▸ **TASK OBJECTIVE**
Although the entries contain pictures, only their words should be duplicated exactly.

------------------------------------------------------------

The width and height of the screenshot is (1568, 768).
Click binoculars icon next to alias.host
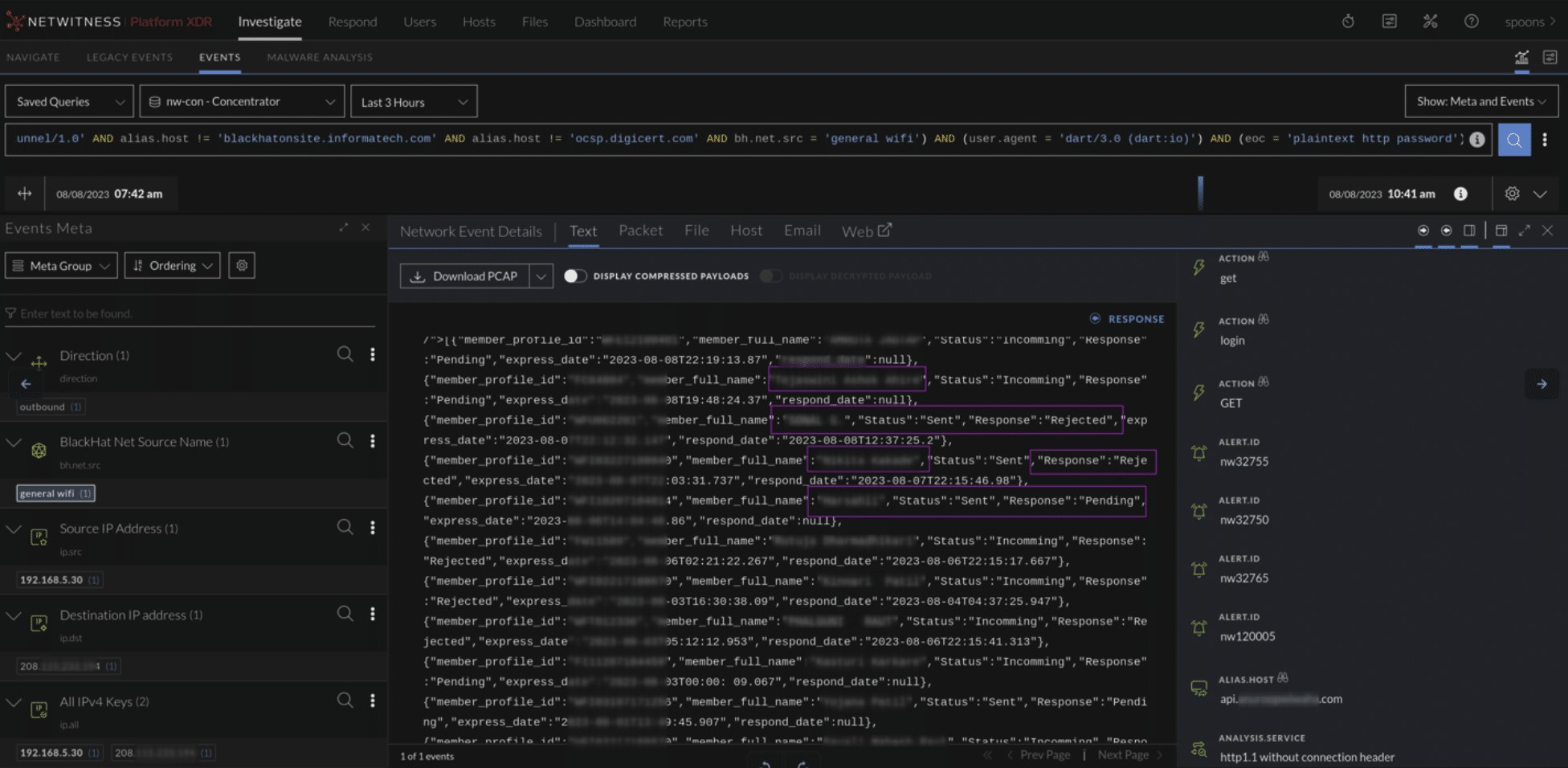(x=1283, y=678)
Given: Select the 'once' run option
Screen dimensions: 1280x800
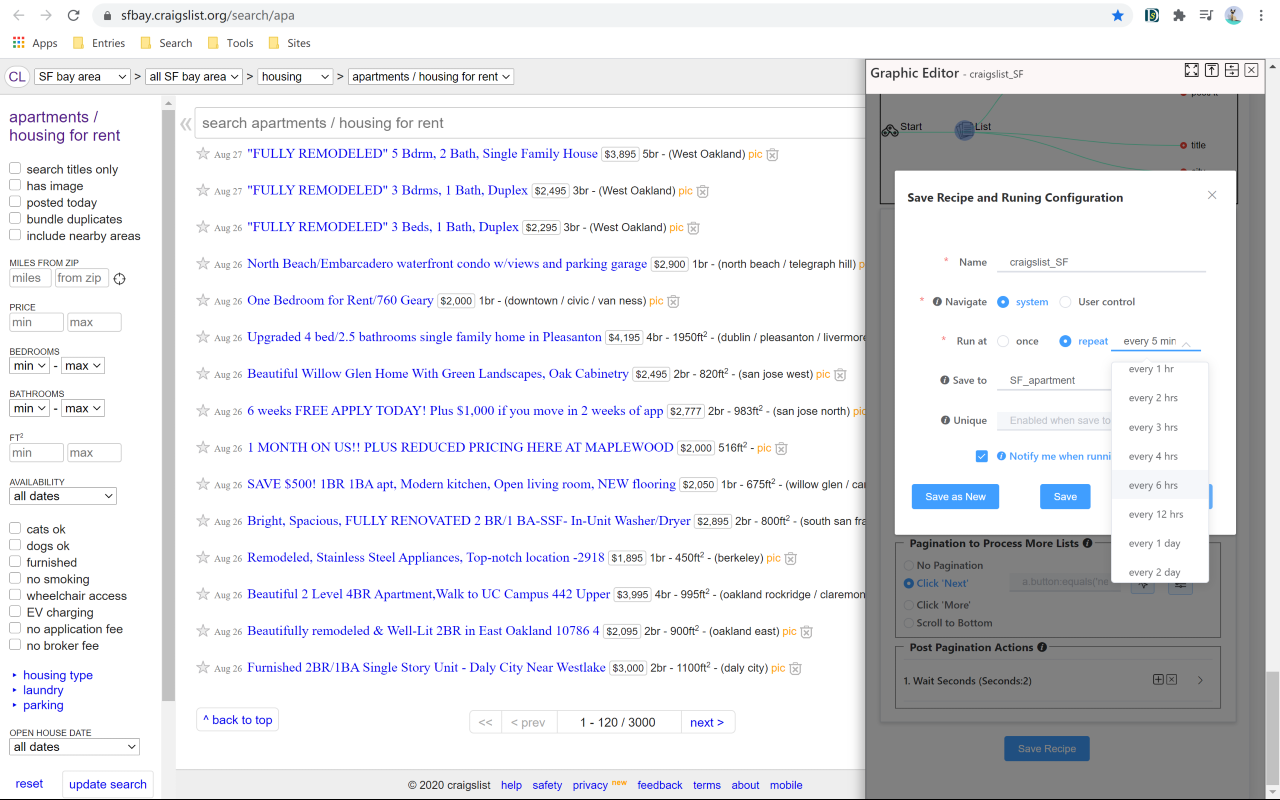Looking at the screenshot, I should click(x=1004, y=341).
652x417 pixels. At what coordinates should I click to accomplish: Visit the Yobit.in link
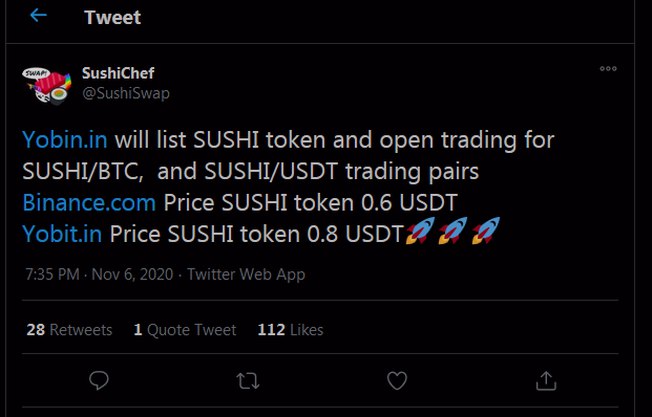coord(62,233)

------------------------------------------------------------

▸ **RESPONSE TO THE TASK**
The width and height of the screenshot is (1568, 768).
Click binoculars icon next to alias.host
(x=1283, y=678)
Given: Select the 'once' run option
Screen dimensions: 1280x800
Looking at the screenshot, I should click(x=1004, y=341).
652x417 pixels. At what coordinates should I click to accomplish: Visit the Yobit.in link
coord(62,233)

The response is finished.